Further, we have looked at the example of Iceland and Finland with respect to tertiary courses (at university level encompassing bachelor’s, master’s and doctoral programmes) clearly related to the marine field, with specialisation in coastal areas or inland lakes.
Figure 46. University educational attainment focusing on the marine field by gender, Iceland, 1996-2021.
University educational programmes with a clear focus on the marine field, coastal or inland resources and utilisation or technology are provided at four different universities or university colleges in Iceland, namely the University of Iceland, University of Holar College, University of Akureyri and the Westfjords University Centre. While student attainment has been growing in the field of coastal management, with an increased female ratio, the statistics do not show the same trend for aquaculture and marine studies, where male students have always been a majority.
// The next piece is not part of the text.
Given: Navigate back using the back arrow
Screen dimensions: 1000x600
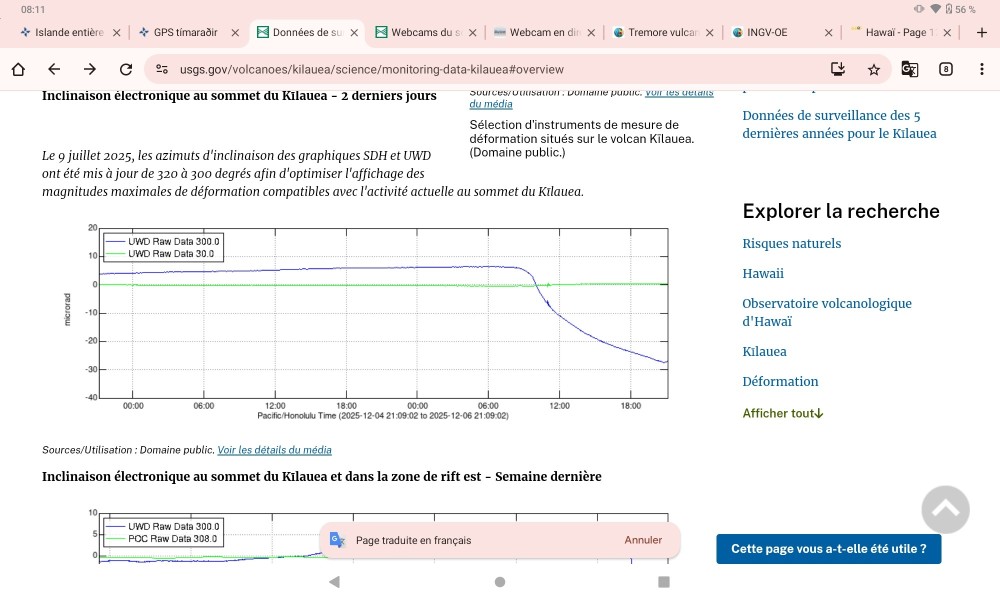Looking at the screenshot, I should pyautogui.click(x=52, y=69).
Also, there is a long tradition of female marine biologists.
Figure 47. Graduation by gender from fisheries and marine-related courses at university level, Finland 2002-2022.
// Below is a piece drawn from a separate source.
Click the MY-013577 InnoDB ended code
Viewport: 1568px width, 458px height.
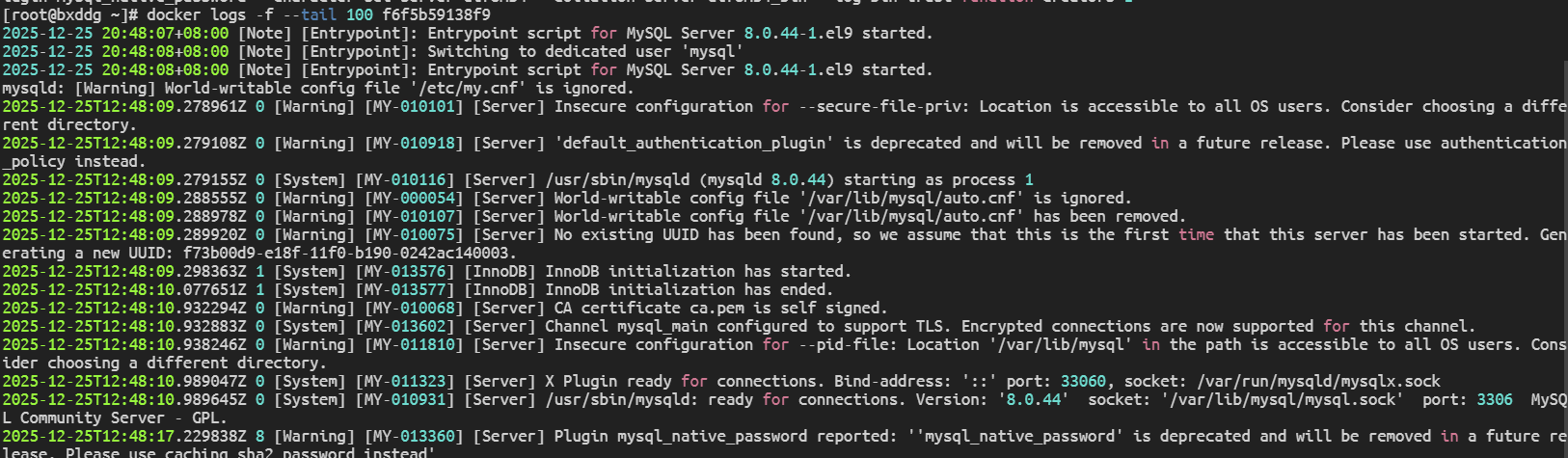click(x=405, y=289)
In Finland, we have also examined the gender ratio across graduate levels (bachelor’s, master’s and doctoral programmes) within two educational programmes, one on natural resources and another in the field of marine technology. The statistics reveal that while the number of graduates of both genders has been on the decrease in the field of natural resources, males by far outnumber females in terms of the number of graduates of various courses in the field of marine technology.
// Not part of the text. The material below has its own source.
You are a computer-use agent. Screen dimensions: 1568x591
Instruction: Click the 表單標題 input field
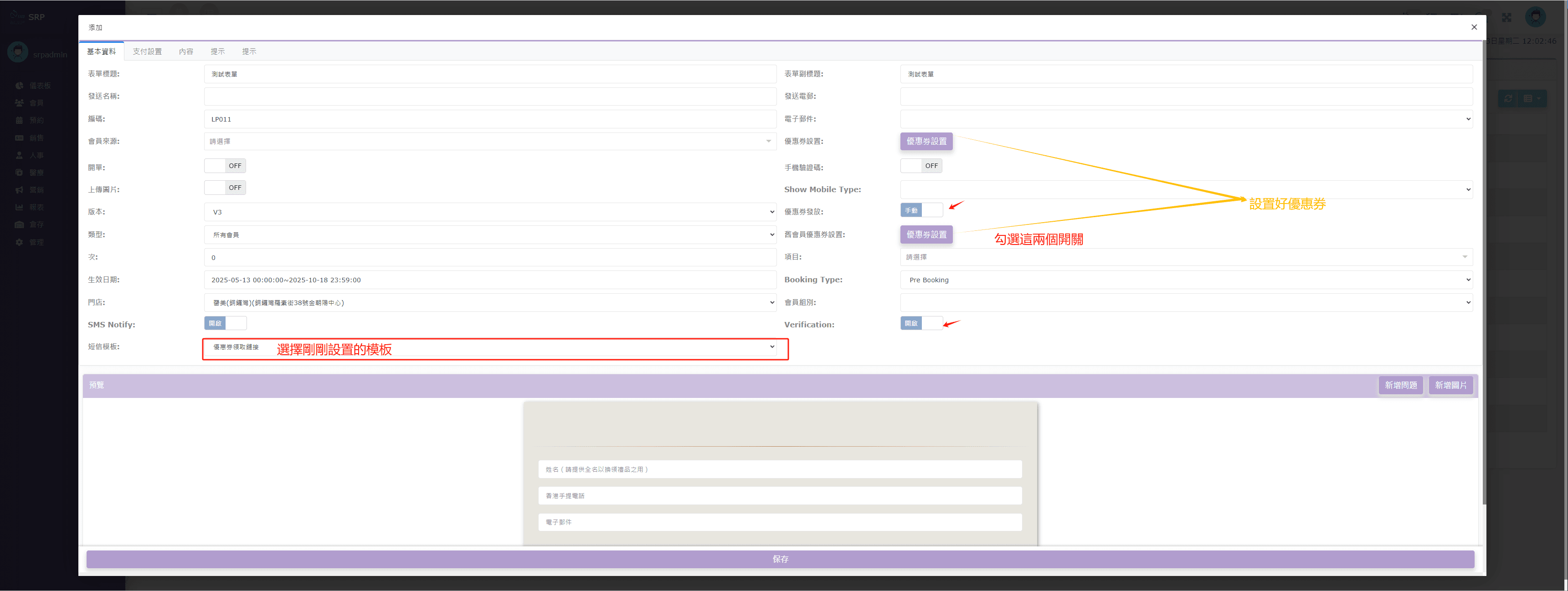489,74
Figure 48. Number of new students in biotech programmes, Finland, 2011-2022.
The situation is different for biotech programmes in Finland. The graph above shows the number of new students in biotechnology at undergraduate and master’s level according to data from Statistics Finland. Similar to the gender division in Coastal and Marine Management, there are more female students than male students studying biotechnology in Finland (source: statistical database of Statistics Finland).
In general, we had difficulties obtaining gender-disaggregated data on educational attainment and graduation at university level (tertiary level) from all the Nordic countries. In figures 50, 51 and 52 educational attainment by women across educational levels in maritime related education is shown for 2012, 2021 and changes from 2012-2021. It reveals that in 2012 the highest share of women in fisheries and maritime education on secondary and tertiary level were in Faroe Islands and Sweden. In 2021 the highest share was in Iceland, Greenland and Sweden. Over almost a decade the most significant increase of women in these types of education was in Iceland, Denmark and Sweden.
In Swedish occupational statistics (2012-2018), the gender ratio of marine biologists is high, with women accounting for 51% (SCB, 2012-2018). We also know that while the gender representation among staff on some of the natural science programmes at the University of Iceland that will recruit graduates to the marine sector (i.e. machine engineering) and the number of female students are rising compared to their male peers, while the vast majority of faculty members are male (University of Iceland, SENS, 2023). However, at the Arctic University Norway, in the College of Fisheries Science, where female students have outnumbered male students for many years (oral information), there is almost even gender representation among the administrative staff and faculty. (https://en.uit.no/enhet/nfh)
Figure 49. Share of women enrolled in marine studies across educational levels in the Nordic Region 2012.
Figure 50. Share of women enrolled in marine studies across educational levels in the Nordic Region 2021.
Figure 51. Development of women in fishing and marine studies in the Nordic Region 2012-2021.